*** Document extract Section Begins ***
Answers provided by Mitchell Gossman, M.D., ophthalmologist at Eye Associates of Central Minnesota, St. Cloud
What are floaters?
Light entering your eye is focused by the lens, then this image passes to the back of the eye where the retina senses the image and delivers it to the brain. In between the lens in your eye and the retina there isn’t air like there is in a camera, this space is filled by a jelly called the “vitreous humor,” or “vitreous” for short. This is normally almost perfectly clear. However, with aging, the vitreous can develop cloudy specks and strings. These cast shadows onto the retina which you see as “floaters.” They are called “floaters” because they do indeed float around and cause specks in your vision that move as your eye moves and can change from day to day. They are most annoying when they hover in the center, obscuring the center of your vision. People have various words to describe the floaters: “sheets,” “spiderwebs,” “specks,” etc.
Is there anything to worry about with floaters?
Probably not so long as there hasn’t been a recent change in them, and if they have been present a long time. However, the vitreous jelly can, as it forms floaters, also pull on the retina and tear it or detach it. If you have floaters you should schedule an eye exam. If they are longstanding floaters there is no rush. If you have suddenly developed floaters you should be seen promptly to check for a retinal tear or detachment.
How can I tell if I have a torn retina or a detachment?
You may not know without it being checked. Normally the torn retina causes bleeding which generates sudden onset of a snowstorm of floaters, so the first symptom might be these new floaters. A torn retina can then lead to a retinal detachment which can cause permanent loss of vision, so you should be seen promptly. If the retina detaches you may notice loss of part of your peripheral vision, as if a “shade” is covering your side vision, and you should be seen urgently. The bottom line is, if they are longstanding floaters, a routine eye exam is needed to check the retina (and the rest of the health of your eyes), and if there are sudden new floaters this is an emergency.
*** Document extract Section Ends ***
*** Supplied records Section Begins ***
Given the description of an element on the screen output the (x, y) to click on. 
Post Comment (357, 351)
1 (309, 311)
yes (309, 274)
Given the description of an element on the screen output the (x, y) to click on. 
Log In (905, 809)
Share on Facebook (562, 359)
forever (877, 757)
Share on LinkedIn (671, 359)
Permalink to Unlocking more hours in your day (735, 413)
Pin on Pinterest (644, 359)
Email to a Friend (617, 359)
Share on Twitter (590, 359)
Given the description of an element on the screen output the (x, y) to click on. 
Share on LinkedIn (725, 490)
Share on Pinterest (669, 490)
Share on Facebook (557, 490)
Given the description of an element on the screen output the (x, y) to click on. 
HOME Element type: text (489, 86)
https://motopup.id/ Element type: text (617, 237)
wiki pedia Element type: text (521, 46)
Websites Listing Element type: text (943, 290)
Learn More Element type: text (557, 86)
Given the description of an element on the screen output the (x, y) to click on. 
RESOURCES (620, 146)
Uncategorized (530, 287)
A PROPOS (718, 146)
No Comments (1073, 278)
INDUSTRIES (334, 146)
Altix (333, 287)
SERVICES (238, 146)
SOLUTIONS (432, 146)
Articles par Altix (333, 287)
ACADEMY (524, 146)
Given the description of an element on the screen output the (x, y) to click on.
*** Supplied records Section Ends ***
» Required action A
Answer these from the floaters Q&A:
(i) What is the jelly that fills the space between the lens and the retina called?
(ii) How soon should someone with longstanding floaters be seen for an eye exam?
(iii) What change in vision may be noticed if the retina detaches?
» Required action B
Set down, with no changes, the portion of the floaters Q&A that opens with the words containing "Light entering your" and closes with "about with floaters?".
Rely only on the floaters Q&A when responding.

» Task output A
(i) The "vitreous humor," or "vitreous" for short.
(ii) There is no rush.
(iii) Loss of part of the peripheral vision, as if a "shade" is covering the side vision.

» Task output B
Light entering your eye is focused by the lens, then this image passes to the back of the eye where the retina senses the image and delivers it to the brain. In between the lens in your eye and the retina there isn’t air like there is in a camera, this space is filled by a jelly called the “vitreous humor,” or “vitreous” for short. This is normally almost perfectly clear. However, with aging, the vitreous can develop cloudy specks and strings. These cast shadows onto the retina which you see as “floaters.” They are called “floaters” because they do indeed float around and cause specks in your vision that move as your eye moves and can change from day to day. They are most annoying when they hover in the center, obscuring the center of your vision. People have various words to describe the floaters: “sheets,” “spiderwebs,” “specks,” etc.
Is there anything to worry about with floaters?